[Text and item location entries]

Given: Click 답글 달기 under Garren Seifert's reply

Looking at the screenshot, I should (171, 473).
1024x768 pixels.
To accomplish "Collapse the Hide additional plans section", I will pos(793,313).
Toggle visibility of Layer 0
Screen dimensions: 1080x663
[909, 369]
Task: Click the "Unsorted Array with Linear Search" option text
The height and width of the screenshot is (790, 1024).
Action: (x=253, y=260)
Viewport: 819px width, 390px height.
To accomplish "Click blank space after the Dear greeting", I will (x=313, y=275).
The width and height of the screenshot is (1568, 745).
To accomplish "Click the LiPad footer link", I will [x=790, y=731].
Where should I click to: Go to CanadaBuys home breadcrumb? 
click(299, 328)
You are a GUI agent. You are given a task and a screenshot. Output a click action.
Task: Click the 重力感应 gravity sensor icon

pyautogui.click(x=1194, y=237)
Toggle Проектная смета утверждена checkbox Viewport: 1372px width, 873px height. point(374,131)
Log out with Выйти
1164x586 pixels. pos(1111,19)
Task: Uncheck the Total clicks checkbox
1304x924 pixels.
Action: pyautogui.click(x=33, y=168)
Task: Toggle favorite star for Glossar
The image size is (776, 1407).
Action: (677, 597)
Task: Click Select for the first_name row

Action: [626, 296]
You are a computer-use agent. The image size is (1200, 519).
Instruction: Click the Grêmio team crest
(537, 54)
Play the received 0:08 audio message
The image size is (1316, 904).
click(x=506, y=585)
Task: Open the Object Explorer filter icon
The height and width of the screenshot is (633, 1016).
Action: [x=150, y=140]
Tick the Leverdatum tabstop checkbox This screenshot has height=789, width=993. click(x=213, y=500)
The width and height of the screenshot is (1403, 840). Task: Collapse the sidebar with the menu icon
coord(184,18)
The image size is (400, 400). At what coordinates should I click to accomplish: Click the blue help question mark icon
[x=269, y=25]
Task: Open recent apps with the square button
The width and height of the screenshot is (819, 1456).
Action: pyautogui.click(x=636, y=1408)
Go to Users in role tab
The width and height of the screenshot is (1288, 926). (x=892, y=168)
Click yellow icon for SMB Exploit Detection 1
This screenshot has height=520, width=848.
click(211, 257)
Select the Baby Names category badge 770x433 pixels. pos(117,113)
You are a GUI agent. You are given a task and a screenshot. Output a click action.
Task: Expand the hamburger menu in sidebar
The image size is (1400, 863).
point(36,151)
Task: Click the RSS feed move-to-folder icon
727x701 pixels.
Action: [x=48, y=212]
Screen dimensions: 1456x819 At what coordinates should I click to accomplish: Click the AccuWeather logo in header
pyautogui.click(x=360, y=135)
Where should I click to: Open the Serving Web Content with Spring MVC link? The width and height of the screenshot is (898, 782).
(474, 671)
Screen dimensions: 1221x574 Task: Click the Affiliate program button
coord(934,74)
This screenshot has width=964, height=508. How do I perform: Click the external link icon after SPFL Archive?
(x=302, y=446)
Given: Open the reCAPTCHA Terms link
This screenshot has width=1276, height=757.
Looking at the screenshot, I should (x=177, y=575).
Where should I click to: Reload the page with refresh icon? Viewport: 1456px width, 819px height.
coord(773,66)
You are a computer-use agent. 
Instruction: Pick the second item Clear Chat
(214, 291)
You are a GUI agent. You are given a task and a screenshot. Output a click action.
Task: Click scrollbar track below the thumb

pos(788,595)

**DIRECTIVE**
Please return every line of the listing above, unchanged and in its original order.

**EXPECTED ANSWER**
Given: Click 답글 달기 under Garren Seifert's reply

Looking at the screenshot, I should (171, 473).
1024x768 pixels.
To accomplish "Collapse the Hide additional plans section", I will pos(793,313).
Toggle visibility of Layer 0
Screen dimensions: 1080x663
[909, 369]
Task: Click the "Unsorted Array with Linear Search" option text
The height and width of the screenshot is (790, 1024).
Action: (x=253, y=260)
Viewport: 819px width, 390px height.
To accomplish "Click blank space after the Dear greeting", I will (x=313, y=275).
The width and height of the screenshot is (1568, 745).
To accomplish "Click the LiPad footer link", I will [x=790, y=731].
Where should I click to: Go to CanadaBuys home breadcrumb? 
click(299, 328)
You are a GUI agent. You are given a task and a screenshot. Output a click action.
Task: Click the 重力感应 gravity sensor icon

pyautogui.click(x=1194, y=237)
Toggle Проектная смета утверждена checkbox Viewport: 1372px width, 873px height. point(374,131)
Log out with Выйти
1164x586 pixels. pos(1111,19)
Task: Uncheck the Total clicks checkbox
1304x924 pixels.
Action: pyautogui.click(x=33, y=168)
Task: Toggle favorite star for Glossar
The image size is (776, 1407).
Action: (677, 597)
Task: Click Select for the first_name row

Action: [626, 296]
You are a computer-use agent. The image size is (1200, 519).
Instruction: Click the Grêmio team crest
(537, 54)
Play the received 0:08 audio message
The image size is (1316, 904).
click(x=506, y=585)
Task: Open the Object Explorer filter icon
The height and width of the screenshot is (633, 1016).
Action: [x=150, y=140]
Tick the Leverdatum tabstop checkbox This screenshot has height=789, width=993. click(x=213, y=500)
The width and height of the screenshot is (1403, 840). Task: Collapse the sidebar with the menu icon
coord(184,18)
The image size is (400, 400). At what coordinates should I click to accomplish: Click the blue help question mark icon
[x=269, y=25]
Task: Open recent apps with the square button
The width and height of the screenshot is (819, 1456).
Action: pyautogui.click(x=636, y=1408)
Go to Users in role tab
The width and height of the screenshot is (1288, 926). (x=892, y=168)
Click yellow icon for SMB Exploit Detection 1
This screenshot has height=520, width=848.
click(211, 257)
Select the Baby Names category badge 770x433 pixels. pos(117,113)
You are a GUI agent. You are given a task and a screenshot. Output a click action.
Task: Expand the hamburger menu in sidebar
The image size is (1400, 863).
point(36,151)
Task: Click the RSS feed move-to-folder icon
727x701 pixels.
Action: [x=48, y=212]
Screen dimensions: 1456x819 At what coordinates should I click to accomplish: Click the AccuWeather logo in header
pyautogui.click(x=360, y=135)
Where should I click to: Open the Serving Web Content with Spring MVC link? The width and height of the screenshot is (898, 782).
(474, 671)
Screen dimensions: 1221x574 Task: Click the Affiliate program button
coord(934,74)
This screenshot has width=964, height=508. How do I perform: Click the external link icon after SPFL Archive?
(x=302, y=446)
Given: Open the reCAPTCHA Terms link
This screenshot has width=1276, height=757.
Looking at the screenshot, I should (x=177, y=575).
Where should I click to: Reload the page with refresh icon? Viewport: 1456px width, 819px height.
coord(773,66)
You are a computer-use agent. 
Instruction: Pick the second item Clear Chat
(214, 291)
You are a GUI agent. You are given a task and a screenshot. Output a click action.
Task: Click scrollbar track below the thumb

pos(788,595)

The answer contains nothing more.